[Stored data entries]
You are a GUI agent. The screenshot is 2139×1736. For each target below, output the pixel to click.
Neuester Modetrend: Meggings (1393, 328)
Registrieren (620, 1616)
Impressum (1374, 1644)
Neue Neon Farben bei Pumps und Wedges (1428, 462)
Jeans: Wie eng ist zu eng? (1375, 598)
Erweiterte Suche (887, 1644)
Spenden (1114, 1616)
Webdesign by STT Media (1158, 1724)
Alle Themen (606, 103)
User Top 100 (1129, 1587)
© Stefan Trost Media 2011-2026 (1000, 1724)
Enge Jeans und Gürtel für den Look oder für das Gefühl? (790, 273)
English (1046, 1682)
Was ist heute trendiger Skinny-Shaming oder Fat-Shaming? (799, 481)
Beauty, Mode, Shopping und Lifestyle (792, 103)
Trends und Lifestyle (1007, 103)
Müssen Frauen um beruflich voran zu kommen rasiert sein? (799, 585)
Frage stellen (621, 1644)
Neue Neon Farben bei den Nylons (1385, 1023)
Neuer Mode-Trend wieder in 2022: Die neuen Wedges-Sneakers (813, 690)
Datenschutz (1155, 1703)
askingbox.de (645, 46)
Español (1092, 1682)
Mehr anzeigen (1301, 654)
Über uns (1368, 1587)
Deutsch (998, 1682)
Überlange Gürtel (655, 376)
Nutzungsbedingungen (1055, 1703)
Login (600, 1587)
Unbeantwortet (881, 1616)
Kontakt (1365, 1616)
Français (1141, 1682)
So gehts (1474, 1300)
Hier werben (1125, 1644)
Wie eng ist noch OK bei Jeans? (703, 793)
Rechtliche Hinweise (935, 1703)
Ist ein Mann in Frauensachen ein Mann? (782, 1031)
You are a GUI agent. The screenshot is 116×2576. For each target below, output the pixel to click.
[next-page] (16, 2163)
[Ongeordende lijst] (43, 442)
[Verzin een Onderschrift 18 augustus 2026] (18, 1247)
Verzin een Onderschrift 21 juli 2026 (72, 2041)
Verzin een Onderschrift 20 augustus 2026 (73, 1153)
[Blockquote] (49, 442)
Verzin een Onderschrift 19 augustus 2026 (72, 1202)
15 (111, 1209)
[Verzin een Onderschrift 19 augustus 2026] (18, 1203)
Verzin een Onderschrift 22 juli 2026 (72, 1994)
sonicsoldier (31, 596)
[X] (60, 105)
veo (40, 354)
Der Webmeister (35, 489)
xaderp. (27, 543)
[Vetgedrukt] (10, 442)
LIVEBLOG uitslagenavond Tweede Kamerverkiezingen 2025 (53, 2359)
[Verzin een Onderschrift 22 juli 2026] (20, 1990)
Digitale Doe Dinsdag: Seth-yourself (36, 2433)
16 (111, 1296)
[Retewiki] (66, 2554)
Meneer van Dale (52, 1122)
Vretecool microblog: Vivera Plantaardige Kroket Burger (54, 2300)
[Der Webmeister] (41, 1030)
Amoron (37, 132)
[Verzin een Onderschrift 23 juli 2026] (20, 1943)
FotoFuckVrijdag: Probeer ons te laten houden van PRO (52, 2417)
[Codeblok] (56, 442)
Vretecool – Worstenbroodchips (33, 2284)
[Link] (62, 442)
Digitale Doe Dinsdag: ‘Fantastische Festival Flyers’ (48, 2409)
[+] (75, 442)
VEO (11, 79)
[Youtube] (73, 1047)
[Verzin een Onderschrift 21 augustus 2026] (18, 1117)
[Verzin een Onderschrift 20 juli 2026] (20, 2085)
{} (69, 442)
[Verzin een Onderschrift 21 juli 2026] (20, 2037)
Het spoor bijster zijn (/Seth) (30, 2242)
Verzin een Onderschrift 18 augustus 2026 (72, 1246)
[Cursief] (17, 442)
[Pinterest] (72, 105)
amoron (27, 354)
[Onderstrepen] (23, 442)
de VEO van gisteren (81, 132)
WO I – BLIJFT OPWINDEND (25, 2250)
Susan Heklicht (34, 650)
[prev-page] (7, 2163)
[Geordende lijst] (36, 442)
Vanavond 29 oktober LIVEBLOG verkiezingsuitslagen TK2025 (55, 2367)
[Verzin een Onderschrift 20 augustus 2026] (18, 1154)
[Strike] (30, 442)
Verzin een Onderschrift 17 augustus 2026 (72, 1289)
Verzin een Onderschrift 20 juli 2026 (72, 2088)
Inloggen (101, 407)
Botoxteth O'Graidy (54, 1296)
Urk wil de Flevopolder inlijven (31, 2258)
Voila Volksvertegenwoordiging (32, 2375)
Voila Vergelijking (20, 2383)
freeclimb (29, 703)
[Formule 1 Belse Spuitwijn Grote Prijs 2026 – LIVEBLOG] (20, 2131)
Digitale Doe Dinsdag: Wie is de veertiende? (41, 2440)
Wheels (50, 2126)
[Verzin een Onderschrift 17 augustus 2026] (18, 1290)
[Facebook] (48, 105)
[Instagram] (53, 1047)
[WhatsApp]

• **THE TASK**: What this exercise asks for is an exact copy of all the records.

• **RESULT OF THE TASK**:
You are a GUI agent. The screenshot is 2139×1736. For each target below, output the pixel to click.
Neuester Modetrend: Meggings (1393, 328)
Registrieren (620, 1616)
Impressum (1374, 1644)
Neue Neon Farben bei Pumps und Wedges (1428, 462)
Jeans: Wie eng ist zu eng? (1375, 598)
Erweiterte Suche (887, 1644)
Spenden (1114, 1616)
Webdesign by STT Media (1158, 1724)
Alle Themen (606, 103)
User Top 100 (1129, 1587)
© Stefan Trost Media 2011-2026 (1000, 1724)
Enge Jeans und Gürtel für den Look oder für das Gefühl? (790, 273)
English (1046, 1682)
Was ist heute trendiger Skinny-Shaming oder Fat-Shaming? (799, 481)
Beauty, Mode, Shopping und Lifestyle (792, 103)
Trends und Lifestyle (1007, 103)
Müssen Frauen um beruflich voran zu kommen rasiert sein? (799, 585)
Frage stellen (621, 1644)
Neue Neon Farben bei den Nylons (1385, 1023)
Neuer Mode-Trend wieder in 2022: Die neuen Wedges-Sneakers (813, 690)
Datenschutz (1155, 1703)
askingbox.de (645, 46)
Español (1092, 1682)
Mehr anzeigen (1301, 654)
Über uns (1368, 1587)
Deutsch (998, 1682)
Überlange Gürtel (655, 376)
Nutzungsbedingungen (1055, 1703)
Login (600, 1587)
Unbeantwortet (881, 1616)
Kontakt (1365, 1616)
Français (1141, 1682)
So gehts (1474, 1300)
Hier werben (1125, 1644)
Wie eng ist noch OK bei Jeans? (703, 793)
Rechtliche Hinweise (935, 1703)
Ist ein Mann in Frauensachen ein Mann? (782, 1031)
You are a GUI agent. The screenshot is 116×2576. For each target below, output the pixel to click.
[next-page] (16, 2163)
[Ongeordende lijst] (43, 442)
[Verzin een Onderschrift 18 augustus 2026] (18, 1247)
Verzin een Onderschrift 21 juli 2026 (72, 2041)
Verzin een Onderschrift 20 augustus 2026 (73, 1153)
[Blockquote] (49, 442)
Verzin een Onderschrift 19 augustus 2026 (72, 1202)
15 (111, 1209)
[Verzin een Onderschrift 19 augustus 2026] (18, 1203)
Verzin een Onderschrift 22 juli 2026 (72, 1994)
sonicsoldier (31, 596)
[X] (60, 105)
veo (40, 354)
Der Webmeister (35, 489)
xaderp. (27, 543)
[Vetgedrukt] (10, 442)
LIVEBLOG uitslagenavond Tweede Kamerverkiezingen 2025 (53, 2359)
[Verzin een Onderschrift 22 juli 2026] (20, 1990)
Digitale Doe Dinsdag: Seth-yourself (36, 2433)
16 (111, 1296)
[Retewiki] (66, 2554)
Meneer van Dale (52, 1122)
Vretecool microblog: Vivera Plantaardige Kroket Burger (54, 2300)
[Der Webmeister] (41, 1030)
Amoron (37, 132)
[Verzin een Onderschrift 23 juli 2026] (20, 1943)
FotoFuckVrijdag: Probeer ons te laten houden van PRO (52, 2417)
[Codeblok] (56, 442)
Vretecool – Worstenbroodchips (33, 2284)
[Link] (62, 442)
Digitale Doe Dinsdag: ‘Fantastische Festival Flyers’ (48, 2409)
[+] (75, 442)
VEO (11, 79)
[Youtube] (73, 1047)
[Verzin een Onderschrift 21 augustus 2026] (18, 1117)
[Verzin een Onderschrift 20 juli 2026] (20, 2085)
{} (69, 442)
[Verzin een Onderschrift 21 juli 2026] (20, 2037)
Het spoor bijster zijn (/Seth) (30, 2242)
Verzin een Onderschrift 18 augustus 2026 (72, 1246)
[Cursief] (17, 442)
[Pinterest] (72, 105)
amoron (27, 354)
[Onderstrepen] (23, 442)
de VEO van gisteren (81, 132)
WO I – BLIJFT OPWINDEND (25, 2250)
Susan Heklicht (34, 650)
[prev-page] (7, 2163)
[Geordende lijst] (36, 442)
Vanavond 29 oktober LIVEBLOG verkiezingsuitslagen TK2025 (55, 2367)
[Verzin een Onderschrift 20 augustus 2026] (18, 1154)
[Strike] (30, 442)
Verzin een Onderschrift 17 augustus 2026 (72, 1289)
Verzin een Onderschrift 20 juli 2026 (72, 2088)
Inloggen (101, 407)
Botoxteth O'Graidy (54, 1296)
Urk wil de Flevopolder inlijven (31, 2258)
Voila Volksvertegenwoordiging (32, 2375)
Voila Vergelijking (20, 2383)
freeclimb (29, 703)
[Formule 1 Belse Spuitwijn Grote Prijs 2026 – LIVEBLOG] (20, 2131)
Digitale Doe Dinsdag: Wie is de veertiende? (41, 2440)
Wheels (50, 2126)
[Verzin een Onderschrift 17 augustus 2026] (18, 1290)
[Facebook] (48, 105)
[Instagram] (53, 1047)
[WhatsApp]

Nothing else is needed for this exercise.